29/7/14

Agarrarse a la vida con uñas y dientes.

Quizá es porque vivo en un distrito de Madrid en el que la media de edad de su población (autóctona) rondará los ochenta años que no hago más que ver viejos por la calle. Los veo todos los días, a todas horas. Cuando voy al garaje, a por el pan, a tomarme una cerveza en el bar de la esquinita, en el mismo bar, ocupando todas las mesas de la terraza, en el consultorio (sobre todo ahí).

A algunos los tengo fichados. Un hombre con gorra de beísbol, y gafas metálicas (de las que ahora se consideran out), y cascos rojos de los pequeñitos que se meten en el oído, siempre acompañado de un west highland terrier blanco tan vetusto como su dueño. Cuando la Bestia Parda vivía, nos los solíamos cruzar por el parque, por la calle, volviendo o saliendo de casa. Ambos sabemos que nos conocemos, pero hacemos por no conocernos.

Hay otra señorina -y digo señorina porque de puro pequeña un día implosionará en sí misma- cuya presencia provoca en mí el magnetismo de los imanes sobre los metales.
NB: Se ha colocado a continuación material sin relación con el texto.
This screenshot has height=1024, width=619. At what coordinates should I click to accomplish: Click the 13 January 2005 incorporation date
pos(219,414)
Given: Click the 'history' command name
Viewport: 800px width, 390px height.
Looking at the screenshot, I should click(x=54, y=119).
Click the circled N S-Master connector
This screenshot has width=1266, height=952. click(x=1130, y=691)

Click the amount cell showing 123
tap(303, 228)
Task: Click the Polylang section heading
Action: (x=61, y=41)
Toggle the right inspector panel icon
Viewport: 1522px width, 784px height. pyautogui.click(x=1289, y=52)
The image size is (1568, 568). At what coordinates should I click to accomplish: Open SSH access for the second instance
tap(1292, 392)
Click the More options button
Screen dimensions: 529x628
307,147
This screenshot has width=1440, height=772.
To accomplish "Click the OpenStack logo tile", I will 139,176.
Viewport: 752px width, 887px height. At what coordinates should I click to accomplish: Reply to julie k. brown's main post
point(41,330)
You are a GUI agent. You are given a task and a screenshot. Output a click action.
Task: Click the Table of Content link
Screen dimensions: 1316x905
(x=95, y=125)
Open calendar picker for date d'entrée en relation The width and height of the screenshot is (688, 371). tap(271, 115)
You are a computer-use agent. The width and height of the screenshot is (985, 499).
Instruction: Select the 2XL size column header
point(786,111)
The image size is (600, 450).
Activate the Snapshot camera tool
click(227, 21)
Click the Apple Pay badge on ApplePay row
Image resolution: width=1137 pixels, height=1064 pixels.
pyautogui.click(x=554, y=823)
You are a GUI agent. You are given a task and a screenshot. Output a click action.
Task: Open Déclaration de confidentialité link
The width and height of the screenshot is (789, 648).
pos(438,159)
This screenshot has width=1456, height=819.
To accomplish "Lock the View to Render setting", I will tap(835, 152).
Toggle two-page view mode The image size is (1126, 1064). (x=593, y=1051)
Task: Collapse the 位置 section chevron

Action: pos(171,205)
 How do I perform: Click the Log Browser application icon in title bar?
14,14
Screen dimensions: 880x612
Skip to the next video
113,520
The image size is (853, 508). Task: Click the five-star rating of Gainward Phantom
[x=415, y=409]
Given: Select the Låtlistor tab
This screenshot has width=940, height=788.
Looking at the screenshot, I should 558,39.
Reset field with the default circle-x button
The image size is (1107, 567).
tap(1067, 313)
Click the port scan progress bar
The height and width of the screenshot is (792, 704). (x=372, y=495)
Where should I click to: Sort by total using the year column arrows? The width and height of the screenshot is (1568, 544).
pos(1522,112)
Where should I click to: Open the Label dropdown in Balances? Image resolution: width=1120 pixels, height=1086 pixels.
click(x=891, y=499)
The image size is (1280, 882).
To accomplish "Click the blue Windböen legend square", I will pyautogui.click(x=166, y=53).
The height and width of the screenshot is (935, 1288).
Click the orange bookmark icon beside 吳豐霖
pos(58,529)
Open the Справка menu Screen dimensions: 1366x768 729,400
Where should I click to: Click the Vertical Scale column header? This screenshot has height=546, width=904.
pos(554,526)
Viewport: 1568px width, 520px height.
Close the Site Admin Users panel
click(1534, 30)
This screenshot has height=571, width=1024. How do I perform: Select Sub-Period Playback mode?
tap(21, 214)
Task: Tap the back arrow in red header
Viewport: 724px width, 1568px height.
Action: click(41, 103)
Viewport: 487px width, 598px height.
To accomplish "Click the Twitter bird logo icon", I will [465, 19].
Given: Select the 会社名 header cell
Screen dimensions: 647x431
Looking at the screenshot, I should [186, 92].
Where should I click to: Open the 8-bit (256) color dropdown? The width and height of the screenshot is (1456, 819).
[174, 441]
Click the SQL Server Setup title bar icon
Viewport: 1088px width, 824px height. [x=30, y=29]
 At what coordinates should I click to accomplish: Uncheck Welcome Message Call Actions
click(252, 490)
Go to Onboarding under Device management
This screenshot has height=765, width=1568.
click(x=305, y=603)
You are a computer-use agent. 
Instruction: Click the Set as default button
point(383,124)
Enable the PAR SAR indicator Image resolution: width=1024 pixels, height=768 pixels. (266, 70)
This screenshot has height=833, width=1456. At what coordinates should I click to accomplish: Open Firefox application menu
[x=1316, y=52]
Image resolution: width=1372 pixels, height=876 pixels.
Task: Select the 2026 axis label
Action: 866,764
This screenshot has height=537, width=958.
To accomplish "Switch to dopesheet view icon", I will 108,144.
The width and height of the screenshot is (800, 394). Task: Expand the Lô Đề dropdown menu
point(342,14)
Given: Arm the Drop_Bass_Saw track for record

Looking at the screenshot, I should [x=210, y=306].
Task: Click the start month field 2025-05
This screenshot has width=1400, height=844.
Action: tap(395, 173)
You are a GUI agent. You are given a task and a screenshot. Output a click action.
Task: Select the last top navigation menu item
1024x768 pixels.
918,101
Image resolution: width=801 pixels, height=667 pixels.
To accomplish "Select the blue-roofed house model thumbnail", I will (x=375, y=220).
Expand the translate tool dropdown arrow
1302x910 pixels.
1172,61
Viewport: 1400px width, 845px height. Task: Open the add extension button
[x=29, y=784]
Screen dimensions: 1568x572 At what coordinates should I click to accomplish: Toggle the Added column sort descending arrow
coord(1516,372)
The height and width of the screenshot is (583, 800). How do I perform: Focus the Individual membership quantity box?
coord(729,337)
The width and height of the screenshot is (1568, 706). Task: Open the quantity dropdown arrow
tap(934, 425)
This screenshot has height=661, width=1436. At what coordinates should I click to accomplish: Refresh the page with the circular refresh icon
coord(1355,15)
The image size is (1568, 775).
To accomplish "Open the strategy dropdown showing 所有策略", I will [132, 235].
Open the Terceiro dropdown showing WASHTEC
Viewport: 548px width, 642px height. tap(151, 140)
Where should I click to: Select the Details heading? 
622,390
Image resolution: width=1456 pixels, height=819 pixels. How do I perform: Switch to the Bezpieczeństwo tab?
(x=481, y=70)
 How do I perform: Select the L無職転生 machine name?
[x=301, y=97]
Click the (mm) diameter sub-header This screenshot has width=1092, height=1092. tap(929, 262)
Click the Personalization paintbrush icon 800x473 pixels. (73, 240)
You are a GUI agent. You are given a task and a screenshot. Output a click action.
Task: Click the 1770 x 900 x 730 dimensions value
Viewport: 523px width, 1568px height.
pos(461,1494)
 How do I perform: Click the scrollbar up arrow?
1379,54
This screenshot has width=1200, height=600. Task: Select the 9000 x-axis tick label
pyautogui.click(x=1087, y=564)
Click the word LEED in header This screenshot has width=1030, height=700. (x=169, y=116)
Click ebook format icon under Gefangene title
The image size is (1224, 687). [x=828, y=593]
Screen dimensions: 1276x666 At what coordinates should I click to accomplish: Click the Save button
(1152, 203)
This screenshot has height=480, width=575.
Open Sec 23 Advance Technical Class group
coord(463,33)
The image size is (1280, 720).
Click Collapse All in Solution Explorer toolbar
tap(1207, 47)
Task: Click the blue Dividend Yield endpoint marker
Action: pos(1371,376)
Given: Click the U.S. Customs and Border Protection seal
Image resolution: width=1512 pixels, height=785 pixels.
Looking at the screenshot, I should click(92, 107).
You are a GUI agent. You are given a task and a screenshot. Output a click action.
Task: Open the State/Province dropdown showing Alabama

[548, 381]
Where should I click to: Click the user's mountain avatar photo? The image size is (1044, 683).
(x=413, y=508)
Solemos cruzarnos cuando estoy sentada en la terraza del bar de hace dos párrafos frente a una jarra y dos pinchos y ella vuelve de por el pan. No creo que sea consciente del estilo que tiene. Me encantan sus vestidos floreados, sus sandalias planas llenas de tiras y me provoca envidia su pelo blanco liso, cortado en media melena y normalmente sujeto con una diadema negra fina o en una sencilla cola de caballo. Su andar indiferente, pero feliz, decidido. Aún no parece haberse dejado derrotar por la vida y rondará ya los cien años. Si no fuera una cobarde, le pediría que posara ante mi objetivo.

Ni qué decir tiene que me relaciono con todas y cada una de mis añosas vecinas. Mi escalera me recuerda un poco al pueblo. Nuestras conversaciones se manejan entre los medicamentos que toman y los achaques que tienen. Poco más, si acaso me hablan algo de sus hijos o me preguntan por la perra (una de ellas que sufre, visto lo visto, demencia senil por lo menos ya que el perro se me murió hace tres años).

Me llaman poderosamente la atención los viejos medio pochos o pochos por completo, acompañados de alguien, normalmente hijos o nietos que seguramente estén en el paro en el peor de los casos o haciendo equilibrismos entre su vida laboral y su vida familiar en el mejor. Crece exponencialmente el número de ellos que se enhebran del brazo de alguna mujer, sobre todo americanas coquetas y/o estrambóticas, que parecen no prestar especial atención a lo que sale por las bocas desdentadas de mis observados.

No puedo evitar que estos últimos me den cierta lástima cuando no directamente pena. ¿Para qué seguir así? ¿Qué interés tiene la vida cuando ya no puedes ni bajarte las bragas para mear?

Hace unos días terminé la novela de Lara Moreno Por si se va la luz y me hizo pensar en esto que escribo. Uno de los personajes, igual de fósil que la orilla del río por la que no corre agua, enferma hasta el punto de necesitar los cuidados continuos de terceros. Otro de los personajes le obsequia con una frasquito de láudano que... no les desgracio el libro si les digo qué pasa, pero no se lo voy a contar. Léanlo.